The moment I turned sixteen, I left and never looked back. It’s been ten years and I don’t know if my mother ever tried to find me.

I managed to make something of my life; I found a job, a place to live and a boyfriend who quickly became my husband. My life became the dream I always hoped it would be, but it turned into a nightmare the first time my husband hit me.

A friend of ours had uploaded a picture of me dancing platonically with another man onto Facebook. My husband couldn’t make the party because he had to work late so the guy took pity on me sitting by myself. The moment my husband saw the picture he stormed over to me and slapped me across the cheek. He told me that it was my fault, that I must have done something to seduce my dance partner because there was no way he would have danced with me otherwise. And like a fool, I believed him

After that things calmed down for a while and I let myself hope that everything was back to normal, but the look of disgust in his eyes every time he drank chilled my blood. I didn’t know how to get away; I had nowhere to go and the few friends I had were our mutual friends so I couldn’t risk asking for help and them telling my husband where I had gone.

I tried to keep myself by escaping inside books, every love story gave me some hope to cling on to and dream about. All I have ever wanted was a loving relationship with a man who would look at me with adoration instead of disgust; who would want to spend time with me instead of ignoring me.

His repertoire of abuse developed into manipulation and mental abuse and I quickly became a shell of my former self.

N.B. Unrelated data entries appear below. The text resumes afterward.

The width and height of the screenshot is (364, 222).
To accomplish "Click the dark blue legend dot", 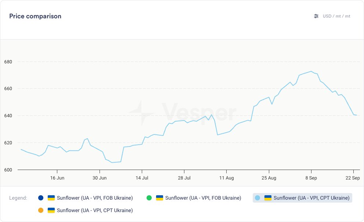I will pyautogui.click(x=41, y=198).
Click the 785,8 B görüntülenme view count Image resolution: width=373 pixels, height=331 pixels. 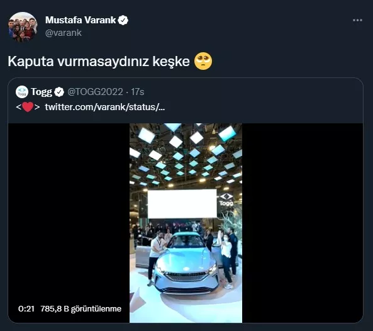(81, 309)
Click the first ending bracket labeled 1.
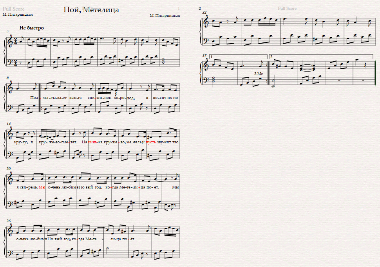This screenshot has height=267, width=380. coord(238,57)
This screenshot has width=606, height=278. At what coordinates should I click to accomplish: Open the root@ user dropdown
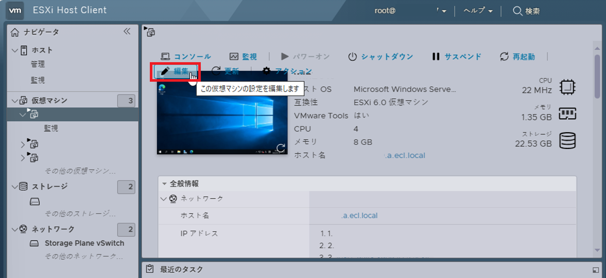pos(410,11)
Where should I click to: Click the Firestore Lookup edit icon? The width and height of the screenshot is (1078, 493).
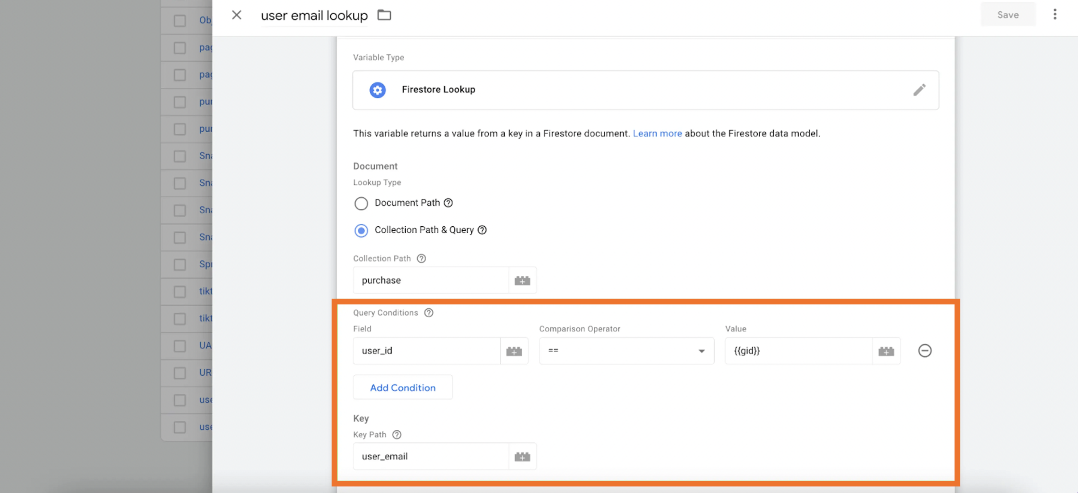[x=920, y=90]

I couldn’t do what I wanted or go where I wanted without his approval. It took me a while to find the courage to leave him but my decision was made for me when he hit me the second time. I had been quietly reading a book whilst drinking a glass of wine when he drunkenly stormed into the living room. He then pulled the book from my hands and threw it in the open fire before yelling at me and insulted me; telling me that I didn’t deserve him and was nothing but a bit of skirt. By this stage he had me by my hair and he dragged me to stand. I remember seeing him pull his hand behind me before he struck, connecting with my face so hard that I lost my balance. He carried on screaming at me until his voice became hoarse and he stormed out of the apartment. It was in that moment, sitting on the floor with my arms around my knees waiting to see if he was coming back to finish the job, that I decided to pack my bags and disappear, once again. It seems history is destined to repeat itself.

Thanks to my husband, I lost any hope I had of finding happiness one day.

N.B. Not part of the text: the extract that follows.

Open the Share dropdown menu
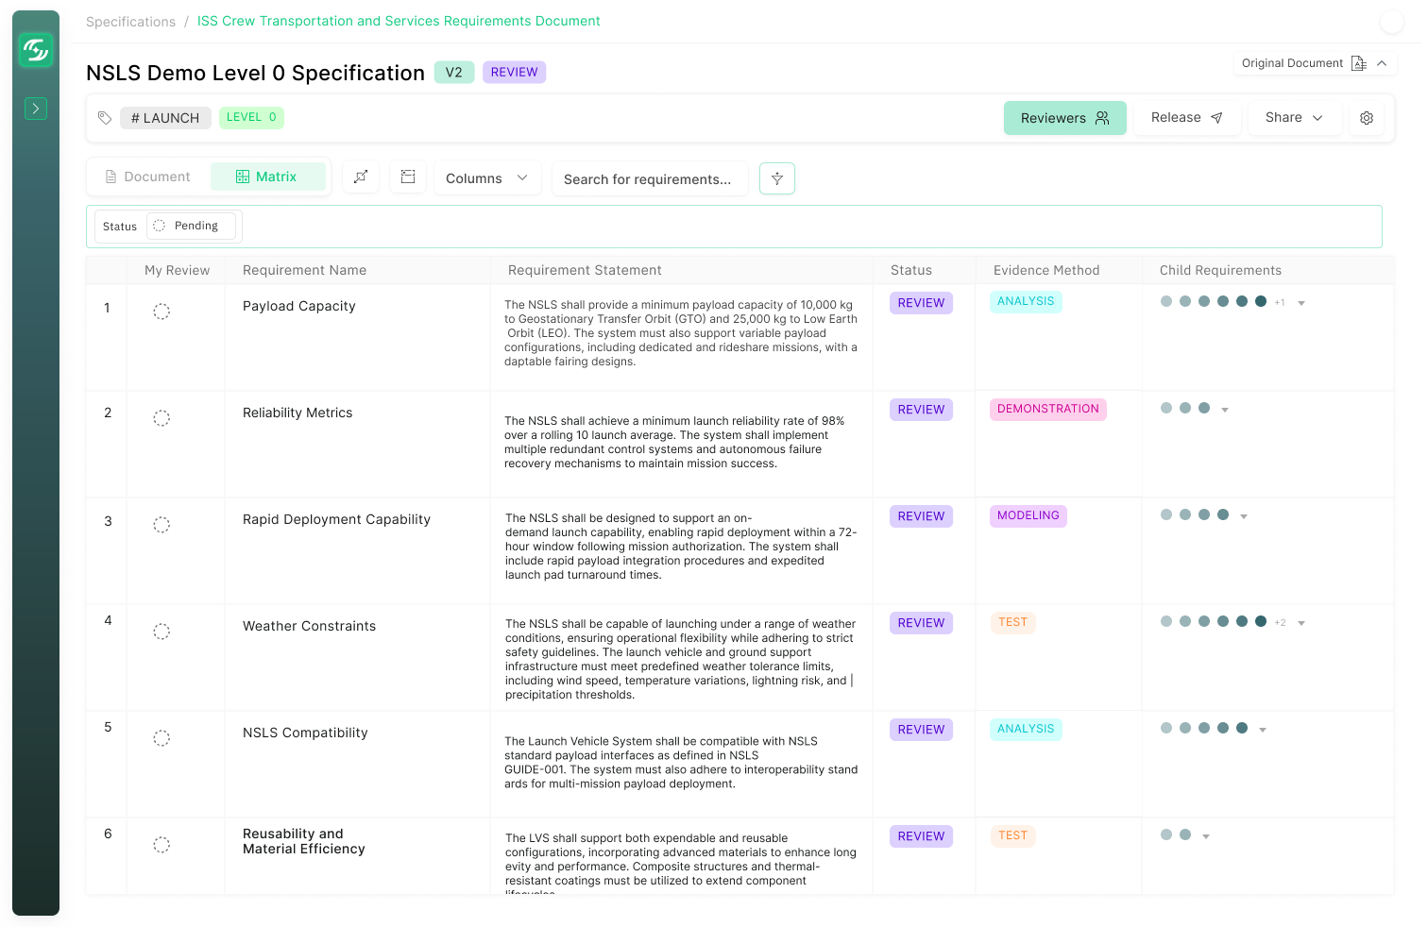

People always told me that I had done well for myself, I had a good life and was lucky to have a husband like him. Little did they know what an abusive man he was behind closed doors.

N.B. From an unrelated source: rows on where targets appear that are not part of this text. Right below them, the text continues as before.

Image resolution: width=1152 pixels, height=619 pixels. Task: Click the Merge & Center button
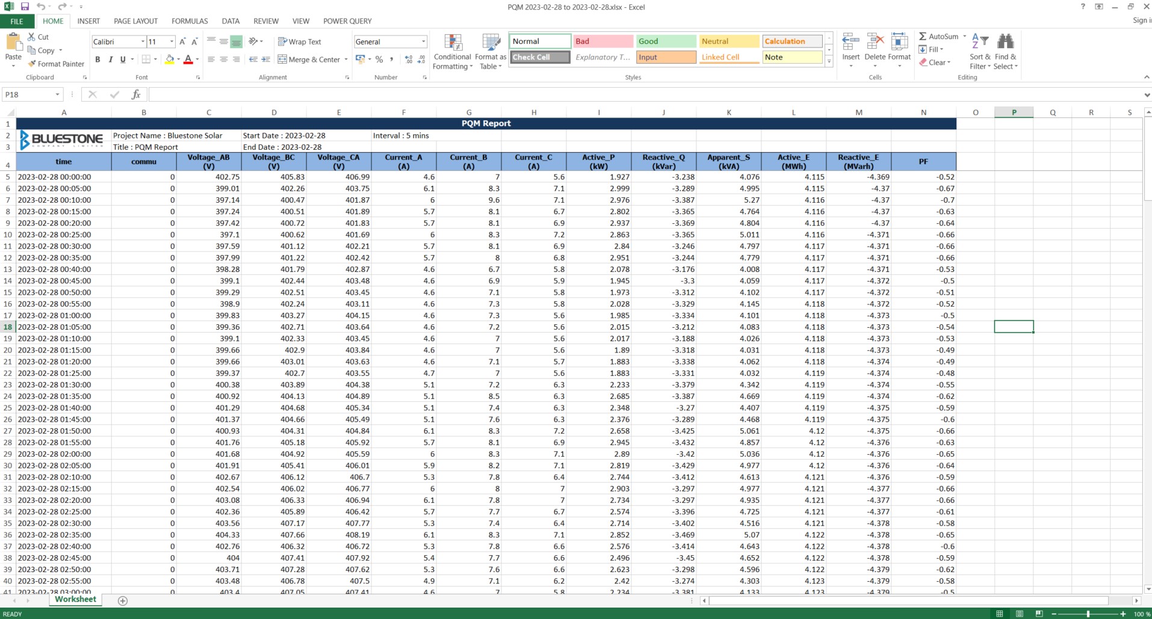point(309,60)
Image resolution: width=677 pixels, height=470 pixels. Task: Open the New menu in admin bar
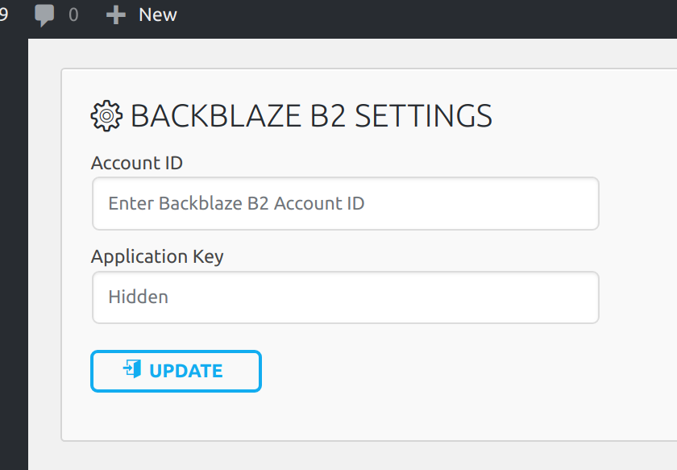[157, 15]
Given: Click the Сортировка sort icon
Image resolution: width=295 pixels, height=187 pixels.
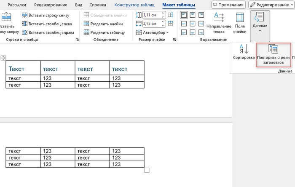Looking at the screenshot, I should coord(244,52).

How can I be happy when the people who are supposed to love me only manage to hurt me?

Ten years ago I left the only house I’d ever known without regrets and, three days ago, I did it again.

I drove aimlessly for a couple of days and spent the time thinking about those books I love to read. They are my only happiness and the only thing that gives me a semblance of hope.

Tonight is the first night that I’ve allowed myself to do something that I want to do. I want to live and be myself, even just for one night.

Earlier today, I was handed a flyer for a new art gallery opening when I was walking around town. It’s not really the type of thing I’m into, but why not go anyway? I can do whatever I want to here without worrying about the consequences.

I make my way to one of the hostesses and take a glass of champagne. I don’t particularly like it, but it’s free so I can’t really complain. I take a sip and smile, it’s not as bad as I thought. Looks like tonight won’t be as bad as I thought. I feel happy, which is a first in a really long time. I walk around the gallery and take my time to really appreciate the paintings. I don’t know who the artist is, but they have a real talent.

There are so many people around that it’s making me a bit uneasy. Is anyone judging me? Do they know I’m poor and have no idea what to do with my life? I wonder if they can see the telling yellow tint on my cheek where my husband hit me.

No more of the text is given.